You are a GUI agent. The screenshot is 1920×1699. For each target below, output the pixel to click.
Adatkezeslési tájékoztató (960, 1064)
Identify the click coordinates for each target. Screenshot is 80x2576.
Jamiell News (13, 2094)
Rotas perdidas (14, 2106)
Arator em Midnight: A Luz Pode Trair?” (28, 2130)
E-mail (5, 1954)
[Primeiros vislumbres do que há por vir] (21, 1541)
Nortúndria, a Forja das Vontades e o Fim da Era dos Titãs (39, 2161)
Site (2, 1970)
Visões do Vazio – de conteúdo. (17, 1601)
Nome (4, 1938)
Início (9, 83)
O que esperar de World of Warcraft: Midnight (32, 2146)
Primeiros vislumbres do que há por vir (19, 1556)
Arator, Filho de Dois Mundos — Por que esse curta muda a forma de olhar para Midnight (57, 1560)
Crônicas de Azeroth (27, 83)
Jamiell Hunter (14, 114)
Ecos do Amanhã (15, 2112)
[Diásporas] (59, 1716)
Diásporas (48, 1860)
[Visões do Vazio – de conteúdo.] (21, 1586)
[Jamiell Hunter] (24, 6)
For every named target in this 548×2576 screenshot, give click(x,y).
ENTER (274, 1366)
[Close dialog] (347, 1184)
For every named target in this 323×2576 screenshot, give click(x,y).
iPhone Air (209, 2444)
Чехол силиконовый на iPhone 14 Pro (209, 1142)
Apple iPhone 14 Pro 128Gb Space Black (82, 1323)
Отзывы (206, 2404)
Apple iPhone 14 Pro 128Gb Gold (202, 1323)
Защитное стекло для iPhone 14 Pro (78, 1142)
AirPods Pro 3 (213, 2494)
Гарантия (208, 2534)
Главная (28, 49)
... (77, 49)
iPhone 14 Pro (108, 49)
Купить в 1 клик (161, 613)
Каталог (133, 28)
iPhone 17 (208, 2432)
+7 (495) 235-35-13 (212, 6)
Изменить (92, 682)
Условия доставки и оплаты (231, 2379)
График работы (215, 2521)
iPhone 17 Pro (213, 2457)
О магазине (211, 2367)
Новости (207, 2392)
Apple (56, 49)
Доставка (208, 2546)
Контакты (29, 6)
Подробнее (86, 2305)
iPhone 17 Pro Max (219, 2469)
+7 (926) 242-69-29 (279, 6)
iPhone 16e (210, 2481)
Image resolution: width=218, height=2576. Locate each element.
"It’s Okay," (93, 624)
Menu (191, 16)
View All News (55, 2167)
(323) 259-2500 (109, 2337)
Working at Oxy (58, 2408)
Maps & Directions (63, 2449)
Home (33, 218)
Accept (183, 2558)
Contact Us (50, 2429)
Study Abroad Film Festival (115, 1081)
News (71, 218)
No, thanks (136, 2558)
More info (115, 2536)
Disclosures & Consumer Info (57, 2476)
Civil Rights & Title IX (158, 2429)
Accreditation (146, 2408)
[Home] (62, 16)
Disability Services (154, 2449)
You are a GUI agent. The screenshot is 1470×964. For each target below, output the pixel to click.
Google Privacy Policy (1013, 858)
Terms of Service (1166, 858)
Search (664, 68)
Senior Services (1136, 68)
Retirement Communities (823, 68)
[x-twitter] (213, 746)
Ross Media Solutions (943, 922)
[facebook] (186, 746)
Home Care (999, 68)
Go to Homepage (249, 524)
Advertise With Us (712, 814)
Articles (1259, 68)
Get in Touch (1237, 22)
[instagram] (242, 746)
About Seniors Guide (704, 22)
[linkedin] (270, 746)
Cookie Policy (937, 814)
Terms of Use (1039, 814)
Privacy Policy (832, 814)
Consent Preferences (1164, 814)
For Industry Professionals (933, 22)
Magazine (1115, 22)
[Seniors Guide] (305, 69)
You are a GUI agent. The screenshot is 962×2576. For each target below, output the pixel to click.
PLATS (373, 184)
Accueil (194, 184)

* _WHAT IS NEEDED_
Output the data in full, please, exactly as written.

* _SOLVED EXERCISE_
You are a GUI agent. The screenshot is 1920×1699. For each target below, output the pixel to click.
Adatkezeslési tájékoztató (960, 1064)
Identify the click coordinates for each target. Screenshot is 80x2576.
Jamiell News (13, 2094)
Rotas perdidas (14, 2106)
Arator em Midnight: A Luz Pode Trair?” (28, 2130)
E-mail (5, 1954)
[Primeiros vislumbres do que há por vir] (21, 1541)
Nortúndria, a Forja das Vontades e o Fim da Era dos Titãs (39, 2161)
Site (2, 1970)
Visões do Vazio – de conteúdo. (17, 1601)
Nome (4, 1938)
Início (9, 83)
O que esperar de World of Warcraft: Midnight (32, 2146)
Primeiros vislumbres do que há por vir (19, 1556)
Arator, Filho de Dois Mundos — Por que esse curta muda a forma de olhar para Midnight (57, 1560)
Crônicas de Azeroth (27, 83)
Jamiell Hunter (14, 114)
Ecos do Amanhã (15, 2112)
[Diásporas] (59, 1716)
Diásporas (48, 1860)
[Visões do Vazio – de conteúdo.] (21, 1586)
[Jamiell Hunter] (24, 6)
For every named target in this 548×2576 screenshot, give click(x,y).
ENTER (274, 1366)
[Close dialog] (347, 1184)
For every named target in this 323×2576 screenshot, give click(x,y).
iPhone Air (209, 2444)
Чехол силиконовый на iPhone 14 Pro (209, 1142)
Apple iPhone 14 Pro 128Gb Space Black (82, 1323)
Отзывы (206, 2404)
Apple iPhone 14 Pro 128Gb Gold (202, 1323)
Защитное стекло для iPhone 14 Pro (78, 1142)
AirPods Pro 3 (213, 2494)
Гарантия (208, 2534)
Главная (28, 49)
... (77, 49)
iPhone 14 Pro (108, 49)
Купить в 1 клик (161, 613)
Каталог (133, 28)
iPhone 17 (208, 2432)
+7 (495) 235-35-13 (212, 6)
Изменить (92, 682)
Условия доставки и оплаты (231, 2379)
График работы (215, 2521)
iPhone 17 Pro (213, 2457)
О магазине (211, 2367)
Новости (207, 2392)
Apple (56, 49)
Доставка (208, 2546)
Контакты (29, 6)
Подробнее (86, 2305)
iPhone 17 Pro Max (219, 2469)
+7 (926) 242-69-29 (279, 6)
iPhone 16e (210, 2481)
Image resolution: width=218, height=2576. Locate each element.
"It’s Okay," (93, 624)
Menu (191, 16)
View All News (55, 2167)
(323) 259-2500 (109, 2337)
Working at Oxy (58, 2408)
Maps & Directions (63, 2449)
Home (33, 218)
Accept (183, 2558)
Contact Us (50, 2429)
Study Abroad Film Festival (115, 1081)
News (71, 218)
No, thanks (136, 2558)
More info (115, 2536)
Disclosures & Consumer Info (57, 2476)
Civil Rights & Title IX (158, 2429)
Accreditation (146, 2408)
[Home] (62, 16)
Disability Services (154, 2449)
You are a GUI agent. The screenshot is 1470×964. For each target below, output the pixel to click.
Google Privacy Policy (1013, 858)
Terms of Service (1166, 858)
Search (664, 68)
Senior Services (1136, 68)
Retirement Communities (823, 68)
[x-twitter] (213, 746)
Ross Media Solutions (943, 922)
[facebook] (186, 746)
Home Care (999, 68)
Go to Homepage (249, 524)
Advertise With Us (712, 814)
Articles (1259, 68)
Get in Touch (1237, 22)
[instagram] (242, 746)
About Seniors Guide (704, 22)
[linkedin] (270, 746)
Cookie Policy (937, 814)
Terms of Use (1039, 814)
Privacy Policy (832, 814)
Consent Preferences (1164, 814)
For Industry Professionals (933, 22)
Magazine (1115, 22)
[Seniors Guide] (305, 69)
You are a GUI agent. The screenshot is 962×2576. For each target below, output the pixel to click.
PLATS (373, 184)
Accueil (194, 184)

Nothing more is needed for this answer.